Top of SOURCE DATA

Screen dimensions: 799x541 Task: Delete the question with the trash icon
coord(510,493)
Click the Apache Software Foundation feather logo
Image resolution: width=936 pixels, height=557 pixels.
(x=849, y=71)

Bottom of SOURCE DATA

▶ _PROBLEM STATEMENT_: Every record must be set down again exactly.

▶ _TASK SOLUTION_:
Screen dimensions: 799x541 Task: Delete the question with the trash icon
coord(510,493)
Click the Apache Software Foundation feather logo
Image resolution: width=936 pixels, height=557 pixels.
(x=849, y=71)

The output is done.